By Cortney Fries
It was so completely pitch-black I couldn’t see my hands waving inches from my face. The National Park Service ranger leading my tour of Mammoth Cave had cautioned us of this before she turned off all the lights. However, the stark darkness was still incredibly eye opening.
Mammoth Cave National Park
Under the rolling hills of south-central Kentucky, equidistant between Louisville and Nashville, sits the longest known cave system in the world. The limestone labyrinth at Mammoth Cave National Park lies 200 to 300 feet underground with over 400 mapped miles in five levels of passageways. A UNESCO World Heritage site and epicenter of an International Biosphere Reserve, this geological wonder was one of America’s first tourist attractions. A visit to this gigantic cave system is as intriguing as its history.

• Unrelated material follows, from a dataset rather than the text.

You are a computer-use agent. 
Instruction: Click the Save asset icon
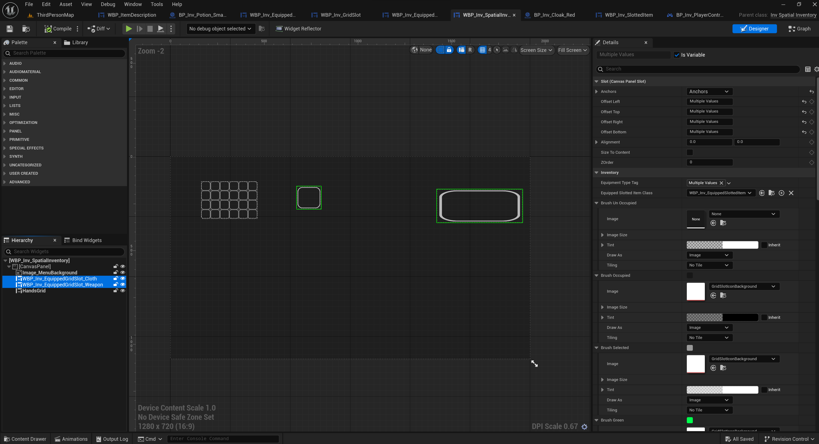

Formed over 15 million years as water slowly carved through rock, tight passageways give way to grand domes. Interesting formations, incredible creatures and even a river runs through this underworld. Rangers lead an array of tours from introductory to adventurous. They also share tales that range from true to tall. It was bittersweet to learn about Stephen Bishop, the young enslaved tour guide whose dangerous work of negotiating the unknown cavern’s tunnels, underground rivers and black pits made touring the caverns possible. I felt lucky to spot a small bat that rangers described as a fuzzy chicken nugget. I wish I could have spied one of the eyeless fish that never see the light of day.
Mammoth Cave is a cool 54 degrees year round. As you venture below the Earth’s surface, you can see prehistoric artifacts, remnants from saltpeter mining for gunpowder used in the War of 1812 and structures from the underground tuberculosis hospital of the 1840s. Marvel at Frozen Niagara, a flowstone formation that cascades down like a stone waterfall and see the River Styx at the lowest level, where water still works to extend the cave system.
Once you emerge from the darkness inside the cave, brilliant beams of sunshine and vibrant greens across the 52,830 acres of park above ground burst into life in stark contrast. In summer, you can enjoy hiking, biking, camping, horseback riding, canoeing, fishing, birdwatching and more.
You’ll find many family-friendly activities and rustic accommodations in the towns surrounding Mammoth Cave. I overnighted in Bowling Green, where there are a number of AAA–approved properties from which to choose. I opted for Home2 Suites by Hilton, which feature convenient kitchenettes and spacious separate sitting rooms. Historic Bowling Green is also home to tempting restaurants and inspiring attractions.
The National Corvette Museum will get your blood pumping even if you aren’t a Corvette enthusiast. At Lost River Cave, I had to duck down into the boat as my guide steered us into the cave that Union and Confederate soldiers had camped in during the Civil War.
Dining options are plentiful, too. The creamiest, most savory shrimp and grits I’ve ever eaten are served at The Bistro. Near the Kentucky Bourbon Trail, you simply must try bourbon ice cream from Chaney’s Dairy Barn, bourbon tenderloin filet from Montana Grille and perhaps imbibe in some of the beautiful brown liquid as well. Feel the warmth of the people light your spirit and the bourbon wrap you up in a Kentucky hug.